[REQUIREMENTS]:
Rewrite the data below with every "GUI agent" replaced by "interface agent", leaving everything else unchanged.
* Start DATA *
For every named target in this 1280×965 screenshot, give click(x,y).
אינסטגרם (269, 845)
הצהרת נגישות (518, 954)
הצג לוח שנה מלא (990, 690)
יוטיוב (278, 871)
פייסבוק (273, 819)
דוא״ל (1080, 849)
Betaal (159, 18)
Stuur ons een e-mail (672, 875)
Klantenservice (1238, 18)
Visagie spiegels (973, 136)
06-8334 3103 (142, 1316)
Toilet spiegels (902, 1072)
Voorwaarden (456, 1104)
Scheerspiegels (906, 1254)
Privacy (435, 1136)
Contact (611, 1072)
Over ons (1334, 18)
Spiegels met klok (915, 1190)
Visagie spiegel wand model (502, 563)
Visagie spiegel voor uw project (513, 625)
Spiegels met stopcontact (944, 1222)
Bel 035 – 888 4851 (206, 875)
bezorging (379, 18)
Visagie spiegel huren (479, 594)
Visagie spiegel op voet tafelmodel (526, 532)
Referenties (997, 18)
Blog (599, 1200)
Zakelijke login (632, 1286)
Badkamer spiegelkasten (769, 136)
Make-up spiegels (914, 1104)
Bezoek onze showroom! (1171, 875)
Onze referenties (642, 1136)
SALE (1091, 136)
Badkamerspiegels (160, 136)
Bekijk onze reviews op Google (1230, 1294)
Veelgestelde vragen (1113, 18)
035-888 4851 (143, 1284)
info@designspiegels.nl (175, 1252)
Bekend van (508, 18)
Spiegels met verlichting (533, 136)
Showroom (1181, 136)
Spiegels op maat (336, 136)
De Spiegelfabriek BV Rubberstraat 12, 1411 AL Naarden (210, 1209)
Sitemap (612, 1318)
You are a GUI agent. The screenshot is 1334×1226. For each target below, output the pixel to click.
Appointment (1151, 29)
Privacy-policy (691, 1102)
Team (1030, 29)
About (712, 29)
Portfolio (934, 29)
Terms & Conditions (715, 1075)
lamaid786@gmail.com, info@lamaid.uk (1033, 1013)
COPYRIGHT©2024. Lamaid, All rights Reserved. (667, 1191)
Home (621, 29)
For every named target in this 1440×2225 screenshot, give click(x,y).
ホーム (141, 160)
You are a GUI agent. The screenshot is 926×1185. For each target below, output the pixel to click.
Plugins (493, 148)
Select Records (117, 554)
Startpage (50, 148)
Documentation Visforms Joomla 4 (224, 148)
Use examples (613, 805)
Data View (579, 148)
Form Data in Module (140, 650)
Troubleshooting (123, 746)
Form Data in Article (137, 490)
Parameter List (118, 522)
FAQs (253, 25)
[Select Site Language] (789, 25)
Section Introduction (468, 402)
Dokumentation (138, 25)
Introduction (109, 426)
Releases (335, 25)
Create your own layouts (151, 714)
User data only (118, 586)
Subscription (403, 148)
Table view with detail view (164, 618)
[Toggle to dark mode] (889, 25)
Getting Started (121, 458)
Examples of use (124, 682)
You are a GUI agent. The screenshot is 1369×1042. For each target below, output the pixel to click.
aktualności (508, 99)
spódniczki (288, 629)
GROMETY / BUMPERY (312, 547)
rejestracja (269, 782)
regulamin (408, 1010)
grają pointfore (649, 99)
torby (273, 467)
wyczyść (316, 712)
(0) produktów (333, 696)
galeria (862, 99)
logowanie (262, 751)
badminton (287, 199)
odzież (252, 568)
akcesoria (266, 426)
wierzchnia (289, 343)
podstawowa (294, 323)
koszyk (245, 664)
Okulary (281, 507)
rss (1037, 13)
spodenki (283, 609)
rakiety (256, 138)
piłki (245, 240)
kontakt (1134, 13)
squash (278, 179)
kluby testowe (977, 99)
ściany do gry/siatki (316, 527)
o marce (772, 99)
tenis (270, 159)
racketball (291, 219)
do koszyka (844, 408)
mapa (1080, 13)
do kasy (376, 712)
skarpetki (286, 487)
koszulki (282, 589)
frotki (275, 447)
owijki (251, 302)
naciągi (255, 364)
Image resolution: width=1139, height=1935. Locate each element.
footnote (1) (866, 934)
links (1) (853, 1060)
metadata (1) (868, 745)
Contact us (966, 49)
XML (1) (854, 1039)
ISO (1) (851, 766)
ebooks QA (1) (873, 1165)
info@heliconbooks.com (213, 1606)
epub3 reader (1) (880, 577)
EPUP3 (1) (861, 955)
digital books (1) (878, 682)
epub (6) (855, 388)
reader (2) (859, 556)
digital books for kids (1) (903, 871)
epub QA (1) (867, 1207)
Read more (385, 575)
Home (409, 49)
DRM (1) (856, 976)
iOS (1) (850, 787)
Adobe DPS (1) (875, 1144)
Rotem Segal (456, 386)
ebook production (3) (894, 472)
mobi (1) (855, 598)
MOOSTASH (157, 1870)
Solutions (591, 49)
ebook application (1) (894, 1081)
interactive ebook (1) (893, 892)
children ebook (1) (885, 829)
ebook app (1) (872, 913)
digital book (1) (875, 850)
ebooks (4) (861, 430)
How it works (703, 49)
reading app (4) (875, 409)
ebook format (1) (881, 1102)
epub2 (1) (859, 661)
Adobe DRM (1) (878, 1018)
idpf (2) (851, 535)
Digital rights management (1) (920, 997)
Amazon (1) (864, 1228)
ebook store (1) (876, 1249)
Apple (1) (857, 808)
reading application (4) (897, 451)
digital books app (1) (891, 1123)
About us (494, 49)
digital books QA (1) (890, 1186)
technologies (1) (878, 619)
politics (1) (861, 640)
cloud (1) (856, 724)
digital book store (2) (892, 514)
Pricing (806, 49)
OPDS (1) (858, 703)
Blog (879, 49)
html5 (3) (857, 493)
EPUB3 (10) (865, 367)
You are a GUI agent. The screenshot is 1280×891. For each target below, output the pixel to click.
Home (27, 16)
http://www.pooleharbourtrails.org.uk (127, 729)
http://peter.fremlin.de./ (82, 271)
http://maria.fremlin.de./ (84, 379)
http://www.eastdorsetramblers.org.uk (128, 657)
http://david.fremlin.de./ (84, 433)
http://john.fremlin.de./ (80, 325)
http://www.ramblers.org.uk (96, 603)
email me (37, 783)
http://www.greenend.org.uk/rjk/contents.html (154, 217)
* End DATA *
[WRITTEN SOLUTION]:
For every named target in this 1280×965 screenshot, give click(x,y).
אינסטגרם (269, 845)
הצהרת נגישות (518, 954)
הצג לוח שנה מלא (990, 690)
יוטיוב (278, 871)
פייסבוק (273, 819)
דוא״ל (1080, 849)
Betaal (159, 18)
Stuur ons een e-mail (672, 875)
Klantenservice (1238, 18)
Visagie spiegels (973, 136)
06-8334 3103 (142, 1316)
Toilet spiegels (902, 1072)
Voorwaarden (456, 1104)
Scheerspiegels (906, 1254)
Privacy (435, 1136)
Contact (611, 1072)
Over ons (1334, 18)
Spiegels met klok (915, 1190)
Visagie spiegel wand model (502, 563)
Visagie spiegel voor uw project (513, 625)
Spiegels met stopcontact (944, 1222)
Bel 035 – 888 4851 (206, 875)
bezorging (379, 18)
Visagie spiegel huren (479, 594)
Visagie spiegel op voet tafelmodel (526, 532)
Referenties (997, 18)
Blog (599, 1200)
Zakelijke login (632, 1286)
Badkamer spiegelkasten (769, 136)
Make-up spiegels (914, 1104)
Bezoek onze showroom! (1171, 875)
Onze referenties (642, 1136)
SALE (1091, 136)
Badkamerspiegels (160, 136)
Bekijk onze reviews op Google (1230, 1294)
Veelgestelde vragen (1113, 18)
035-888 4851 (143, 1284)
info@designspiegels.nl (175, 1252)
Bekend van (508, 18)
Spiegels met verlichting (533, 136)
Showroom (1181, 136)
Spiegels op maat (336, 136)
De Spiegelfabriek BV Rubberstraat 12, 1411 AL Naarden (210, 1209)
Sitemap (612, 1318)
You are a interface agent. The screenshot is 1334×1226. For each target below, output the pixel to click.
Appointment (1151, 29)
Privacy-policy (691, 1102)
Team (1030, 29)
About (712, 29)
Portfolio (934, 29)
Terms & Conditions (715, 1075)
lamaid786@gmail.com, info@lamaid.uk (1033, 1013)
COPYRIGHT©2024. Lamaid, All rights Reserved. (667, 1191)
Home (621, 29)
For every named target in this 1440×2225 screenshot, give click(x,y).
ホーム (141, 160)
You are a interface agent. The screenshot is 926×1185. For each target below, output the pixel to click.
Plugins (493, 148)
Select Records (117, 554)
Startpage (50, 148)
Documentation Visforms Joomla 4 (224, 148)
Use examples (613, 805)
Data View (579, 148)
Form Data in Module (140, 650)
Troubleshooting (123, 746)
Form Data in Article (137, 490)
Parameter List (118, 522)
FAQs (253, 25)
[Select Site Language] (789, 25)
Section Introduction (468, 402)
Dokumentation (138, 25)
Introduction (109, 426)
Releases (335, 25)
Create your own layouts (151, 714)
User data only (118, 586)
Subscription (403, 148)
Table view with detail view (164, 618)
[Toggle to dark mode] (889, 25)
Getting Started (121, 458)
Examples of use (124, 682)
You are a interface agent. The screenshot is 1369×1042. For each target below, output the pixel to click.
aktualności (508, 99)
spódniczki (288, 629)
GROMETY / BUMPERY (312, 547)
rejestracja (269, 782)
regulamin (408, 1010)
grają pointfore (649, 99)
torby (273, 467)
wyczyść (316, 712)
(0) produktów (333, 696)
galeria (862, 99)
logowanie (262, 751)
badminton (287, 199)
odzież (252, 568)
akcesoria (266, 426)
wierzchnia (289, 343)
podstawowa (294, 323)
koszyk (245, 664)
Okulary (281, 507)
rss (1037, 13)
spodenki (283, 609)
rakiety (256, 138)
piłki (245, 240)
kontakt (1134, 13)
squash (278, 179)
kluby testowe (977, 99)
ściany do gry/siatki (316, 527)
o marce (772, 99)
tenis (270, 159)
racketball (291, 219)
do koszyka (844, 408)
mapa (1080, 13)
do kasy (376, 712)
skarpetki (286, 487)
koszulki (282, 589)
frotki (275, 447)
owijki (251, 302)
naciągi (255, 364)
Image resolution: width=1139, height=1935. Locate each element.
footnote (1) (866, 934)
links (1) (853, 1060)
metadata (1) (868, 745)
Contact us (966, 49)
XML (1) (854, 1039)
ISO (1) (851, 766)
ebooks QA (1) (873, 1165)
info@heliconbooks.com (213, 1606)
epub3 reader (1) (880, 577)
EPUP3 (1) (861, 955)
digital books (1) (878, 682)
epub (6) (855, 388)
reader (2) (859, 556)
digital books for kids (1) (903, 871)
epub QA (1) (867, 1207)
Read more (385, 575)
Home (409, 49)
DRM (1) (856, 976)
iOS (1) (850, 787)
Adobe DPS (1) (875, 1144)
Rotem Segal (456, 386)
ebook production (3) (894, 472)
mobi (1) (855, 598)
MOOSTASH (157, 1870)
Solutions (591, 49)
ebook application (1) (894, 1081)
interactive ebook (1) (893, 892)
children ebook (1) (885, 829)
ebook app (1) (872, 913)
digital book (1) (875, 850)
ebooks (4) (861, 430)
How it works (703, 49)
reading app (4) (875, 409)
ebook format (1) (881, 1102)
epub2 (1) (859, 661)
Adobe DRM (1) (878, 1018)
idpf (2) (851, 535)
Digital rights management (1) (920, 997)
Amazon (1) (864, 1228)
ebook store (1) (876, 1249)
Apple (1) (857, 808)
reading application (4) (897, 451)
digital books app (1) (891, 1123)
About us (494, 49)
digital books QA (1) (890, 1186)
technologies (1) (878, 619)
politics (1) (861, 640)
cloud (1) (856, 724)
digital book store (2) (892, 514)
Pricing (806, 49)
OPDS (1) (858, 703)
Blog (879, 49)
html5 (3) (857, 493)
EPUB3 (10) (865, 367)
You are a interface agent. The screenshot is 1280×891. For each target below, output the pixel to click.
Home (27, 16)
http://www.pooleharbourtrails.org.uk (127, 729)
http://peter.fremlin.de./ (82, 271)
http://maria.fremlin.de./ (84, 379)
http://www.eastdorsetramblers.org.uk (128, 657)
http://david.fremlin.de./ (84, 433)
http://john.fremlin.de./ (80, 325)
http://www.ramblers.org.uk (96, 603)
email me (37, 783)
http://www.greenend.org.uk/rjk/contents.html (154, 217)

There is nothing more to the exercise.